I’m OK with that tbh. If we normalise disclosures for any use of AI, ever, the some AI vibe-code slop gets declared the same way as a meticulously crafted game (but the devs used AI for research/brainstorming), or even ‘devs used Google and they may have been inspired by the search AI’ etc
I think AI as a tech is pretty cool. I think using AI is less cool, since it is using far more resources than we can afford to give it, so I avoid using AI at all, even if I think the tech itself is morally neutral.
And I think the way we’re using AI is horrifying. Not just how companies push it, but the common use, too. People are outsourcing their thinking and comprehension to AI, and their own personal development is stagnating. This is particularly terrifying in children and college students. Would I rather than a doctor/social worker/financial advisor that gained a degree through AI and couldn’t adapt to real world struggle? Or none at all? Hmm.
I think there is a space for devs to use AI and not have it undermine what they’re doing, is what I mean. And so I don’t want to label those people the same as the ones who’ll get AI to do everything. Otherwise, with how much AI is used on our behalf even without consent, the AI label will become the norm… at which point, it ceases to mean anything.
KairuByte@lemmy.dbzer0.com 3 weeks ago
I dunno…
If I make a mock up of a cake using toxic ingredients, then throw that out and make my cake from scratch using food safe ingredients, do I need to disclose that “toxic material was used when making this cake”? I don’t think so.
Of course this kinda falls apart when they shipped with quickly replaced textures. But I also wouldn’t expect them to disclose the game as unfinished if they forgot to replace blank textures with the proper assets until just after release.

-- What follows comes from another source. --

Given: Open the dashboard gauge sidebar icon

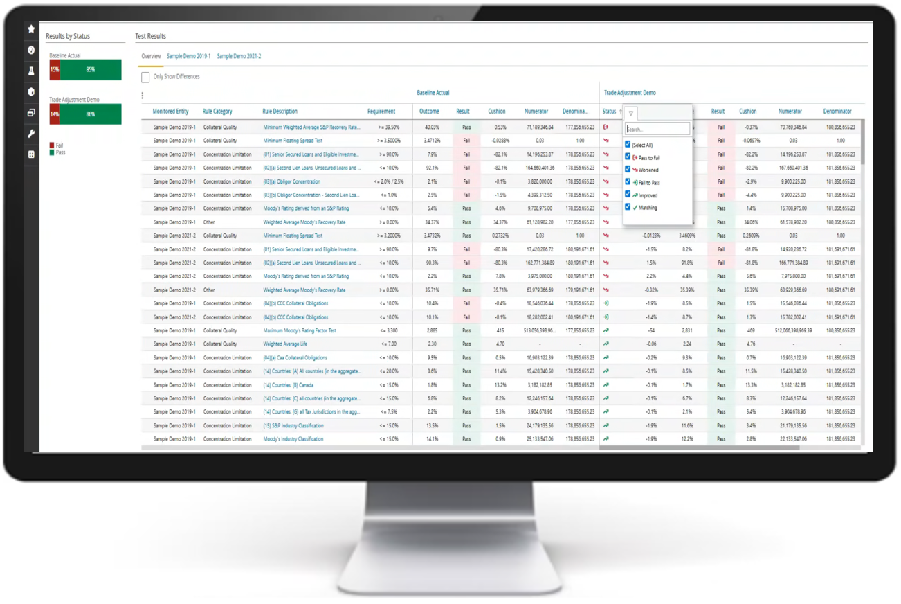Looking at the screenshot, I should pyautogui.click(x=31, y=51).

HollowNaught@lemmy.world 3 weeks ago
This is less like making a new cake from scratch after disposing of the previous one, and more like making a new cake using the same unwashed cake tin and utensils
No matter what, the AI replacements would have affected how the artists made the final products as, whether they liked it or not, they had a point of reference in the form of the AI texture
KairuByte@lemmy.dbzer0.com 3 weeks ago
Not necessarily. If I use an anthropomorphic cat as an asset for a character who in the end is a robot, can you really say it took inspiration?
Granted, I haven’t seen any of the assets. But placeholders aren’t inherently inspiration. They can easily just be random things to look at before proper assets are made.

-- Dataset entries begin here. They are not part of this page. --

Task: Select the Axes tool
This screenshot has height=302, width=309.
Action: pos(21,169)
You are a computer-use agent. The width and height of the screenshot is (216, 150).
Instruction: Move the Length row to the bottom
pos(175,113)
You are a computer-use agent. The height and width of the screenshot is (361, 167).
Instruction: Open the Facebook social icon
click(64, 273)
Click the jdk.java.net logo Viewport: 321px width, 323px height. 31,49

And even if they did take inspiration, that isn’t the complaint. Would there be a need to disclose if they used a generative AI to generate a picture, and they used that as inspiration? What if they saw an gen AI image someone else posted and used that as inspiration? Inspiration isn’t the problem, it’s the “use of AI in development” which seems silly when these could have potentially been wire frames and result in the exact same final product.

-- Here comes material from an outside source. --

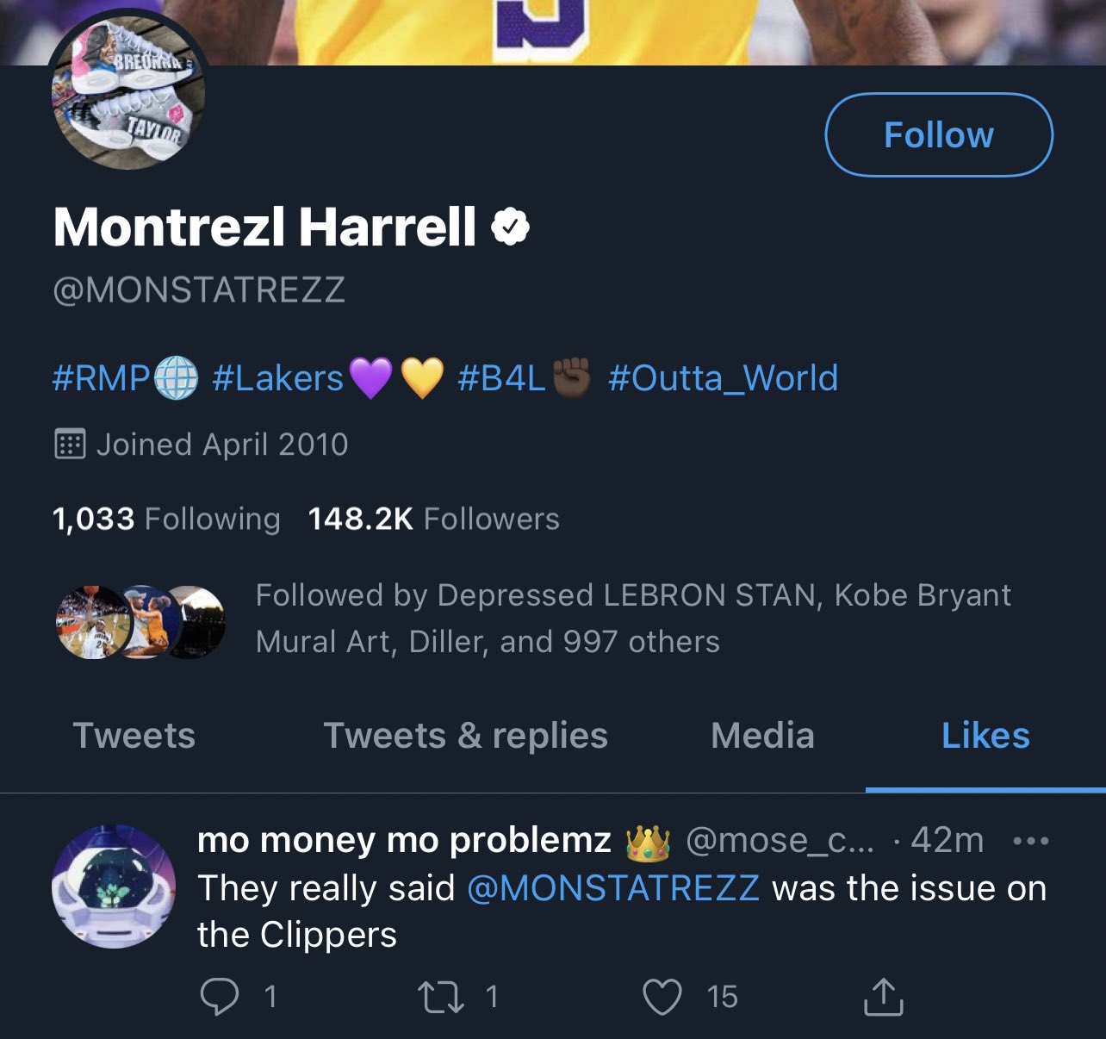
Task: View the 148.2K Followers list
Action: pos(433,519)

HollowNaught@lemmy.world 3 weeks ago
And yet, as we seem to be skirting around my original point of, this wasn’t disclosed when sold
I’m against AI in video games, but what I dislike here is the action of deceit. Of not allowing buyers to make an informed choice
Dremor@lemmy.world 3 weeks ago
It’s is still their own artistic sensibility that made the art, not the AI. You will always be inspired by other things while doing anything requiring creativity.
Would being inspired by Picasso suddenly make one art worthless? Of course not. So why would being inspired by an AI generated example make it any different ?
HollowNaught@lemmy.world 3 weeks ago
To compare using AI to getting inspired by Picasso is wild
JackbyDev@programming.dev 2 weeks ago
If you’re applying for an award that asks “were toxic ingredients used at any point while making this cake” because part of the culture of the award is not using toxic ingredients, then yeah, you need to disclose that you used toxic ingredients.
pbjelly@sh.itjust.works 2 weeks ago
At the end of the day, this is just an award. It’s not up to the award giver to define and micromanage what a “safe and acceptable, or appropriate amount of gen AI” can be used in the dev process.
When competing against other titles that haven’t, regardless of how it was used, an award show is going to draw a very hard line.
I’m sure they didn’t have to go the route of using gen AI, but they chose it, and did not disclose it.